Llegamos a «Montéléger», con sus escasas luces de pueblo dormido. En el centro está la iglesia, presidiendo el pueblo. Pronto la veremos. Un poco más lejos se encuentra el colegio y sus olores de vuelta al cole. En las aceras, las cáscaras de plátano que la lluvia ha pegado unas a otras.
El arrollo atraviesa el pueblo. Ese conoce todos mis secretos. Ahí he pescado sueños al salir de clase, sueños de ranas. He soñado con chicas tumbadas en él. Eran sueños sabrosos mientras iba de tu mano. Podía soñar tranquilo, fingir que me escapaba, gritar, caminar al revés, aminorar-acelerar, por el camino que nos llevaba a casa. En cualquier caso, tú me tenías cogido, ese es un trabajo de madre y yo lo había interiorizado muy bien.

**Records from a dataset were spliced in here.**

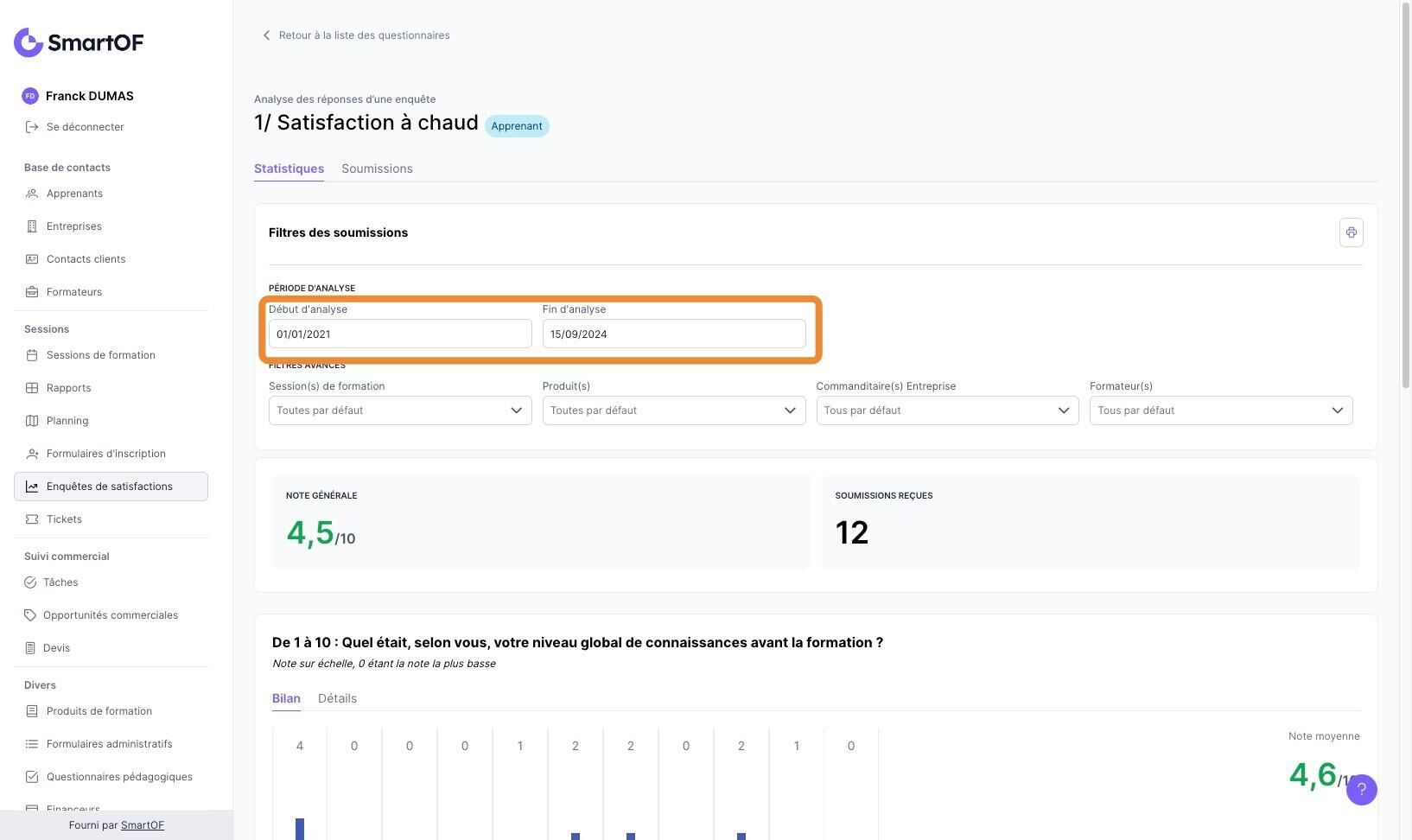Screen dimensions: 1412x840
Task: Switch to the Soumissions tab
Action: [377, 169]
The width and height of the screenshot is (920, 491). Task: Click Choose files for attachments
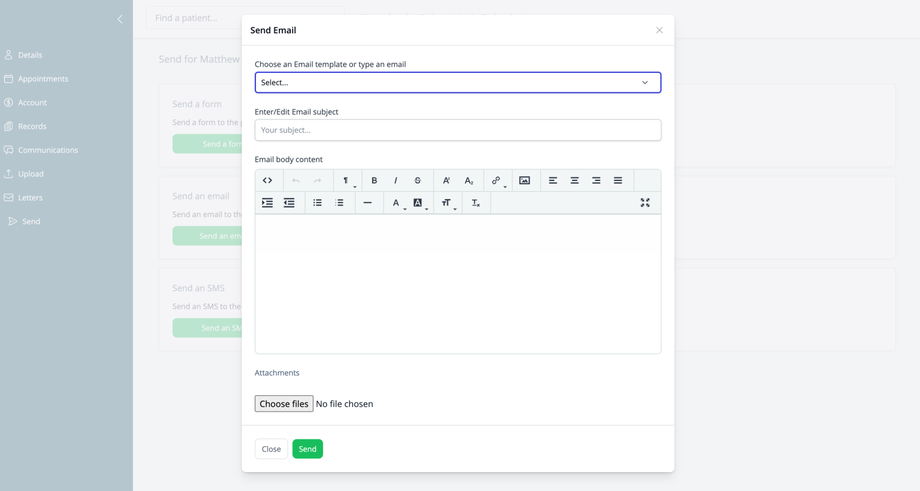(284, 404)
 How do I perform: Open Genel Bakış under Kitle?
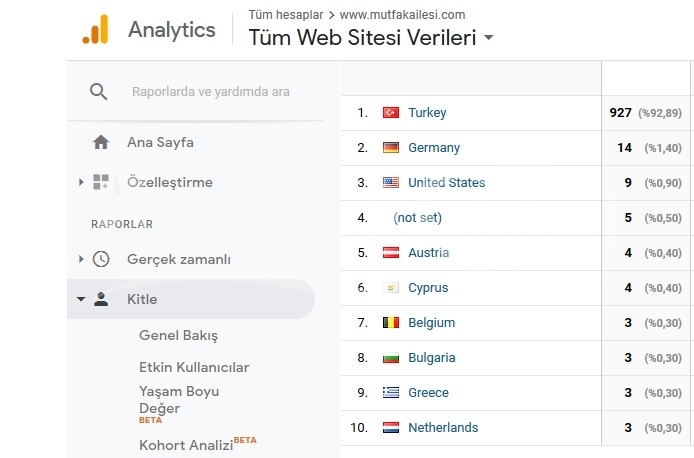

Recuerdo el ambiente de la merienda, jugábamos a fútbol entre las piedras, recuerdo los relatos del día en el cole, los «¿Qué hay para cenar hoy?» apurándonos un poco como quien no quiere la cosa para no perdernos a Goldorak. ¿También a él lo habrán vencido? ¿Habrá acabado su vida de súper héroe con un tubo de oxígeno en la nariz? Puede ser que lo hayan dejado oxidarse en su cacerola volante, que se haya puesto enfermo por no poder seguir volando y que haya perdido sus preciosos cuernos con forma de plátano. ¡Eh! Goldorak sin sus cornofulgurantes debe de parecerse a un punk de chatarra de ciento cincuenta años. ¿También él habrá tenido que ponerse un horrible pijama de hospital de papel con los zapatos de plástico de bolsa de basura a juego? Ahora debe de andar por el fondo del arroyo, abandonado como un juguete roto, rodeado de ranas muertas.
¿Nos habrá seguido el gigante? Teniendo en cuenta el tamaño de sus piernas, corriendo ha de alcanzar la velocidad de un coche.
El coche aminora la marcha y sube por la urbanización, que se conoce de memoria. Todas las casas están exactamente igual que siempre, y esta normalidad resulta del todo aterradora. Las farolas nos miran con cara como de: «Control de identidad, por favor. Tengan la amabilidad de sacar las estrellas de los bolsillos, del pelo, de los ojos. Todo lo que brille, deposítenlo en la bolsa de plástico: sus sonrisas, sus recuerdos, ya no los necesitaran allá adonde ahora van».
He guardado mis recuerdos y mis historias del gigante. No es el momento de hablar de ello con Lisa y papá; aún no. Siento los huesos, agrandados en los hombros, pero no la piel. Estoy colgado de mi esqueleto.